** Opening INFORMATION PROVIDED block **

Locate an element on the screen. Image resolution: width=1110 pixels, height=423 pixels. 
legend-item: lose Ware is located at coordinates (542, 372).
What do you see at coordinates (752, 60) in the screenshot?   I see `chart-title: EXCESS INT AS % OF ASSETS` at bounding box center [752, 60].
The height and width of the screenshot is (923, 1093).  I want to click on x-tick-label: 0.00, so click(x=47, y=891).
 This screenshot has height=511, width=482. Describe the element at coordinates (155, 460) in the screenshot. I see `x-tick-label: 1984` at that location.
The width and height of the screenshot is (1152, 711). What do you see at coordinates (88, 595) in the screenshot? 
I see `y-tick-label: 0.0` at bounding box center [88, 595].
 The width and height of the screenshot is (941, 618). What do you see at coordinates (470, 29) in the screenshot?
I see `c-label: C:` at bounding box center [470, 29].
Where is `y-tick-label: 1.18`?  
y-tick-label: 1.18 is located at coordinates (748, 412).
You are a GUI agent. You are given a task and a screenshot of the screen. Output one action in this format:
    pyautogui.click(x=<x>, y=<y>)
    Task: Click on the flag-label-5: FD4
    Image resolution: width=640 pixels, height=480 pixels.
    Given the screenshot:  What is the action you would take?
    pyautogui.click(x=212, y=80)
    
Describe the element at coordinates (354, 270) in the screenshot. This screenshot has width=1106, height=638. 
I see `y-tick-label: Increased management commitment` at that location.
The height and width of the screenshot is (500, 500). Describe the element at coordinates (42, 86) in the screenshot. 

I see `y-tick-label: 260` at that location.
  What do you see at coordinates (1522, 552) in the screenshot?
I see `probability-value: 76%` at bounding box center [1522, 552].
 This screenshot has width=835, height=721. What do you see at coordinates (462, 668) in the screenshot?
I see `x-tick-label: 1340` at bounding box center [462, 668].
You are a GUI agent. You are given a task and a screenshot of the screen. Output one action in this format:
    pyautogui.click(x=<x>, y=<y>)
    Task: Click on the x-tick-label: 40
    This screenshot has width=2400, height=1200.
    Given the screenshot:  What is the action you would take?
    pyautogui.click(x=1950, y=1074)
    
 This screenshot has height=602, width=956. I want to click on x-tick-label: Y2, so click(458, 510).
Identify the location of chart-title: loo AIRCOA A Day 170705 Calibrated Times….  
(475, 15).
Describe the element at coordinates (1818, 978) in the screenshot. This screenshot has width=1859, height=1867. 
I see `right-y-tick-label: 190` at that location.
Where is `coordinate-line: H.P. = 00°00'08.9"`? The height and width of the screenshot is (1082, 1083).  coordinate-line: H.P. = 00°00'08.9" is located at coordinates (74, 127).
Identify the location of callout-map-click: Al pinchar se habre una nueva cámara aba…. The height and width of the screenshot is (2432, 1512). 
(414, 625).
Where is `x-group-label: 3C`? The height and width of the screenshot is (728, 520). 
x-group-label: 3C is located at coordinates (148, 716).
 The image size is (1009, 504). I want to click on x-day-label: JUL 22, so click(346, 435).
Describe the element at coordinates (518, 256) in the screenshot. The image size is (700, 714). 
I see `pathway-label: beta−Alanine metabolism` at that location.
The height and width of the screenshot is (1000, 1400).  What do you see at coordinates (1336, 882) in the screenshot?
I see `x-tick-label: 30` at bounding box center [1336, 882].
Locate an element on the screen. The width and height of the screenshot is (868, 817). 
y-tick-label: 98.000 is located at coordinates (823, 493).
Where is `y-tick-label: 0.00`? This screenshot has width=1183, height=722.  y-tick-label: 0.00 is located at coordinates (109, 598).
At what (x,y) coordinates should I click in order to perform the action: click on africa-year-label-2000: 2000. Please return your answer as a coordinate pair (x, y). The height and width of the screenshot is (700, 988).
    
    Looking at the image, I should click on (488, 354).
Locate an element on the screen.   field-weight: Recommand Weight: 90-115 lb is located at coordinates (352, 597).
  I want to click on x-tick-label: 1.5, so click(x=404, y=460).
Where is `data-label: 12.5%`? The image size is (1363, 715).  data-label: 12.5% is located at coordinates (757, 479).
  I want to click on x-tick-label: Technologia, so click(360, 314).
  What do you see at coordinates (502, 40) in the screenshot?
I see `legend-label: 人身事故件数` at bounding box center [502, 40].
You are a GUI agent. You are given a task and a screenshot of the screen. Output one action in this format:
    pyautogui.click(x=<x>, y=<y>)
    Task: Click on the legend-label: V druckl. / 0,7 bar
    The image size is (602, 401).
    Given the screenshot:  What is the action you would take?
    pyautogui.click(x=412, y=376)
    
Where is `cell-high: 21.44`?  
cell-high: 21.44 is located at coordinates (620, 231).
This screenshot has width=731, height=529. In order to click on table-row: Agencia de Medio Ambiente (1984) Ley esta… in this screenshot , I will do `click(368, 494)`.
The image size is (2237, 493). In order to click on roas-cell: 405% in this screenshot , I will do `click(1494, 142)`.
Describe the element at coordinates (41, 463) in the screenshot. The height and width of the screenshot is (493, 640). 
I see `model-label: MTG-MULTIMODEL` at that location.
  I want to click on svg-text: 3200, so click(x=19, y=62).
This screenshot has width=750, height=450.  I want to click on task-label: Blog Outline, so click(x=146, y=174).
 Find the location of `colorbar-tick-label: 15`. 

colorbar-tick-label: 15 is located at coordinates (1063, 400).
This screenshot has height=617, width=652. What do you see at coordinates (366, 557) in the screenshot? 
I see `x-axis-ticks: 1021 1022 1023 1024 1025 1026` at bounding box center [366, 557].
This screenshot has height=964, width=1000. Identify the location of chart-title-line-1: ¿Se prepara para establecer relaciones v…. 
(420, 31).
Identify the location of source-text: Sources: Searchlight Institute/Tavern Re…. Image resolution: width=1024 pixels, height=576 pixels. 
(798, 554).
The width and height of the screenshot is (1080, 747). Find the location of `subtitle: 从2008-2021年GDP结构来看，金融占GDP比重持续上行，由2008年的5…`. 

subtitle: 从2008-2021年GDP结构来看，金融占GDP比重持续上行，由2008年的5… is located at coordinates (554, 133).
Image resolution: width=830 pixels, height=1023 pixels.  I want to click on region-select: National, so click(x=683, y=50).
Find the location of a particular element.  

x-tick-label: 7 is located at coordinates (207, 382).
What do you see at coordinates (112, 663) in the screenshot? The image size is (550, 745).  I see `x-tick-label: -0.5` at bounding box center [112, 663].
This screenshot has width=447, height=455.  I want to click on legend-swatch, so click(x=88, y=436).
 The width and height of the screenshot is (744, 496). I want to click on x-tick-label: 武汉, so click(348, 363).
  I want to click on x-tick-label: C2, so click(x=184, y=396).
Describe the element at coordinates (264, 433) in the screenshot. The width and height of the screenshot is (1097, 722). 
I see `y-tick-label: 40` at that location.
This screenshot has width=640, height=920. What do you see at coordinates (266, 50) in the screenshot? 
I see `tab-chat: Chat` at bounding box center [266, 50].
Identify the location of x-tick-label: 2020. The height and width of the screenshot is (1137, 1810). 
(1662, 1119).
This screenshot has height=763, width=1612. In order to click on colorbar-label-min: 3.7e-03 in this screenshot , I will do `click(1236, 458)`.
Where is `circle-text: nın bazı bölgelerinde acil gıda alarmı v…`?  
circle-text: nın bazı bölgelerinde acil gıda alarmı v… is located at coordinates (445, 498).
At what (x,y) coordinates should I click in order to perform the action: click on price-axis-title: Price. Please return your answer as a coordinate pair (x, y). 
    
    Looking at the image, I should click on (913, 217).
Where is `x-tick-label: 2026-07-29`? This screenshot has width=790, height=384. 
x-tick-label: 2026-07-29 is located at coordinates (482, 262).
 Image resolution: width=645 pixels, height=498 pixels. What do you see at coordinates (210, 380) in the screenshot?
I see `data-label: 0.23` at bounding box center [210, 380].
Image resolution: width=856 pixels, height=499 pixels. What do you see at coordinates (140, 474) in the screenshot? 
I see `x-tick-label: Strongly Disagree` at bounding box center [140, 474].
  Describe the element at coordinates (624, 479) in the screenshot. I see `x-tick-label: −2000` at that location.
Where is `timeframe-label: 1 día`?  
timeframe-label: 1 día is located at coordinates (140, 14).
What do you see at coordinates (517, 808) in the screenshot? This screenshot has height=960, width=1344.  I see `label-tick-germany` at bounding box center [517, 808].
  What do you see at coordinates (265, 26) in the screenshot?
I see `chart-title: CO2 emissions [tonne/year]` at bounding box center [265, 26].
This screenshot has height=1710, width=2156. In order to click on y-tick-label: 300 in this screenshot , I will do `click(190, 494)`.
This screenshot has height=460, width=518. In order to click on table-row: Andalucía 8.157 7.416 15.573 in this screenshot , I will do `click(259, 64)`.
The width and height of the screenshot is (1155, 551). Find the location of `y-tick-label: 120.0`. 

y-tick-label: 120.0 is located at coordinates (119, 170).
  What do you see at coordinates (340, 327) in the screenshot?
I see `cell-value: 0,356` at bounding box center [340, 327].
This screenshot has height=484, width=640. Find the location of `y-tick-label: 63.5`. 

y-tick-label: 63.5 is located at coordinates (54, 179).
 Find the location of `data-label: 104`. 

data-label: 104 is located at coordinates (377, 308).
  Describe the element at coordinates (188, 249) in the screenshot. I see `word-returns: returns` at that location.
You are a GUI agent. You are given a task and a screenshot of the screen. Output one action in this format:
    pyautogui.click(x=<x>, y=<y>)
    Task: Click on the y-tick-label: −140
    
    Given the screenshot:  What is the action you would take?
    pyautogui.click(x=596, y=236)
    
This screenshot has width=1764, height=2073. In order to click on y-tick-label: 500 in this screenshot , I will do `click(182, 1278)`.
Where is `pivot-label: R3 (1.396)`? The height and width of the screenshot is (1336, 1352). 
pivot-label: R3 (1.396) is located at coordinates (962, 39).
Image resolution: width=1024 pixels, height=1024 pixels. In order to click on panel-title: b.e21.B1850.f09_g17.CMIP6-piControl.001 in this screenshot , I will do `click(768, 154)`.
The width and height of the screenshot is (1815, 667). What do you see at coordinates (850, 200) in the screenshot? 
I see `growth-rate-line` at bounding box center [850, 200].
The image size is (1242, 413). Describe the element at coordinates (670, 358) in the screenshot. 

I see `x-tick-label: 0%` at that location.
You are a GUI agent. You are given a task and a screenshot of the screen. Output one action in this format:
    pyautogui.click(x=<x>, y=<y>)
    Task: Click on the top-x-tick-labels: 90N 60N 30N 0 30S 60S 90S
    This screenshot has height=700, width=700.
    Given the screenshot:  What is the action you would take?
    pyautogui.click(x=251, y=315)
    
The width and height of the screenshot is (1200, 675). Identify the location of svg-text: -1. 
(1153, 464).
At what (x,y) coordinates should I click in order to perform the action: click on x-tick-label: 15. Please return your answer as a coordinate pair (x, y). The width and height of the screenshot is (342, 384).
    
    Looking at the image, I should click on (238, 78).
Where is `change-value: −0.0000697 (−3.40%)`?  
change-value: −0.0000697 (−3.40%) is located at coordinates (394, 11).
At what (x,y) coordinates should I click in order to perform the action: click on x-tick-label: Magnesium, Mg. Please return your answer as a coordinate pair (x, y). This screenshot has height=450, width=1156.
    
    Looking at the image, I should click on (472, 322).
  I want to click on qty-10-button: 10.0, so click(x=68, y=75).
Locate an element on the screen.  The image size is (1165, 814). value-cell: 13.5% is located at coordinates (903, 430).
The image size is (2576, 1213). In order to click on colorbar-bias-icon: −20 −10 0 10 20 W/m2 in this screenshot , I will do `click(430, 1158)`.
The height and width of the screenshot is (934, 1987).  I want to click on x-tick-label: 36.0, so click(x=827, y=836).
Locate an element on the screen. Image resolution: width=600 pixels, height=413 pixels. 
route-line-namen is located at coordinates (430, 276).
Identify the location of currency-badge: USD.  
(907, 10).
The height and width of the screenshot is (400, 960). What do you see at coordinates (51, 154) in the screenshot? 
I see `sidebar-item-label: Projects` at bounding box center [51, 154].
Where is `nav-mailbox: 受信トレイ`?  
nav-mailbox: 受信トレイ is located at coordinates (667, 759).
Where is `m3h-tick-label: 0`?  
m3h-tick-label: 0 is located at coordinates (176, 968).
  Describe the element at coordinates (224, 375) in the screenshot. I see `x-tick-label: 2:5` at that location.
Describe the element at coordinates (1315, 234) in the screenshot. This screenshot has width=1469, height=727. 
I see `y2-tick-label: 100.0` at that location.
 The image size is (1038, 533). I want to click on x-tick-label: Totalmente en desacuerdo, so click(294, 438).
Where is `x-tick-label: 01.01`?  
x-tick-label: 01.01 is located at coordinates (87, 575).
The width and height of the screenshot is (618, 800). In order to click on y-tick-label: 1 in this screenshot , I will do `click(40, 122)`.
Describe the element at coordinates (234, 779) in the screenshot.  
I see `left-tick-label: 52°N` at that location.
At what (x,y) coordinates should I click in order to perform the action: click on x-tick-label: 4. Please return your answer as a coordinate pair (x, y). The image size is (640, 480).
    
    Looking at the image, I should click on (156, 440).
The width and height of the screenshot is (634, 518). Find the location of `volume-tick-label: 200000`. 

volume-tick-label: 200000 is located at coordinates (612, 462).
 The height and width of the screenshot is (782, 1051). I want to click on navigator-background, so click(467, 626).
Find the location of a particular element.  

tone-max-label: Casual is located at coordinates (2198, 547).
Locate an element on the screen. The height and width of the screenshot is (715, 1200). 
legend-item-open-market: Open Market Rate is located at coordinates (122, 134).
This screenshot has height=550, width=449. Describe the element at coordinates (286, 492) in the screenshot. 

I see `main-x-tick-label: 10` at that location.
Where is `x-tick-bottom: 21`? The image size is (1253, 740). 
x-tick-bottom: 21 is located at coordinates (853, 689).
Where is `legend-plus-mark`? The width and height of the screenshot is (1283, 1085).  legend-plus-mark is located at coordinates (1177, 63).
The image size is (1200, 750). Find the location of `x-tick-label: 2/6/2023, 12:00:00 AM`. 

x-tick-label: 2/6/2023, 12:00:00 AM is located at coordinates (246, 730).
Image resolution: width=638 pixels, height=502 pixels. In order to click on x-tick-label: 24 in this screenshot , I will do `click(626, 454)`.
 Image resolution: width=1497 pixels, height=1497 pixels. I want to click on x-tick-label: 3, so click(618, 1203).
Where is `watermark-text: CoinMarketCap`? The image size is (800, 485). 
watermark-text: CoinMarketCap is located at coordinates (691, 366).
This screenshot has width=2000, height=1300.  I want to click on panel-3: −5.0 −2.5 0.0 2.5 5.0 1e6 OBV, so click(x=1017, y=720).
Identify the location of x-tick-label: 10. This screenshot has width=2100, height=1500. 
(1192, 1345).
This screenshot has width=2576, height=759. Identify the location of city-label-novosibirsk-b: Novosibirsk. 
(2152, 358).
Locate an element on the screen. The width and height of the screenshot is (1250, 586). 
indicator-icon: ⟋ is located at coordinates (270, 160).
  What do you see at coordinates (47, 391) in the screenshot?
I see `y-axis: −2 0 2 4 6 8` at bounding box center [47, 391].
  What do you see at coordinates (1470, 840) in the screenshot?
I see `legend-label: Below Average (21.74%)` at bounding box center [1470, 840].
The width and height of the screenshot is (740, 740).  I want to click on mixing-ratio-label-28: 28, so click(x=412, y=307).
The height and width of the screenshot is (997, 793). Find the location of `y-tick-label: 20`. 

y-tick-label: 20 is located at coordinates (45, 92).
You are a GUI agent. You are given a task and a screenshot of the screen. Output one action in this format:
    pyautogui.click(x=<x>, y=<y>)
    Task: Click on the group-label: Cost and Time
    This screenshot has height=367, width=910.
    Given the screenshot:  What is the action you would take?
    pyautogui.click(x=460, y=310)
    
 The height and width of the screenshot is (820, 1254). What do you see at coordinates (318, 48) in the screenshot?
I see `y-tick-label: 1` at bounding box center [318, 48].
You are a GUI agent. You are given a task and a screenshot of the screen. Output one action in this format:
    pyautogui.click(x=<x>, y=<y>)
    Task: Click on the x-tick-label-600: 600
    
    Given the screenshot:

** Closing INFORMATION PROVIDED block **

- _EXERCISE_
Please put into a JSON list of strings each line of the rows above, from the start of the rows through the line that contains "legend-item: lose Ware", one string per line, leaving out blank lines.

- _RESULT OF THE EXERCISE_
[
  "Locate an element on the screen. Image resolution: width=1110 pixels, height=423 pixels. ",
  "legend-item: lose Ware is located at coordinates (542, 372)."
]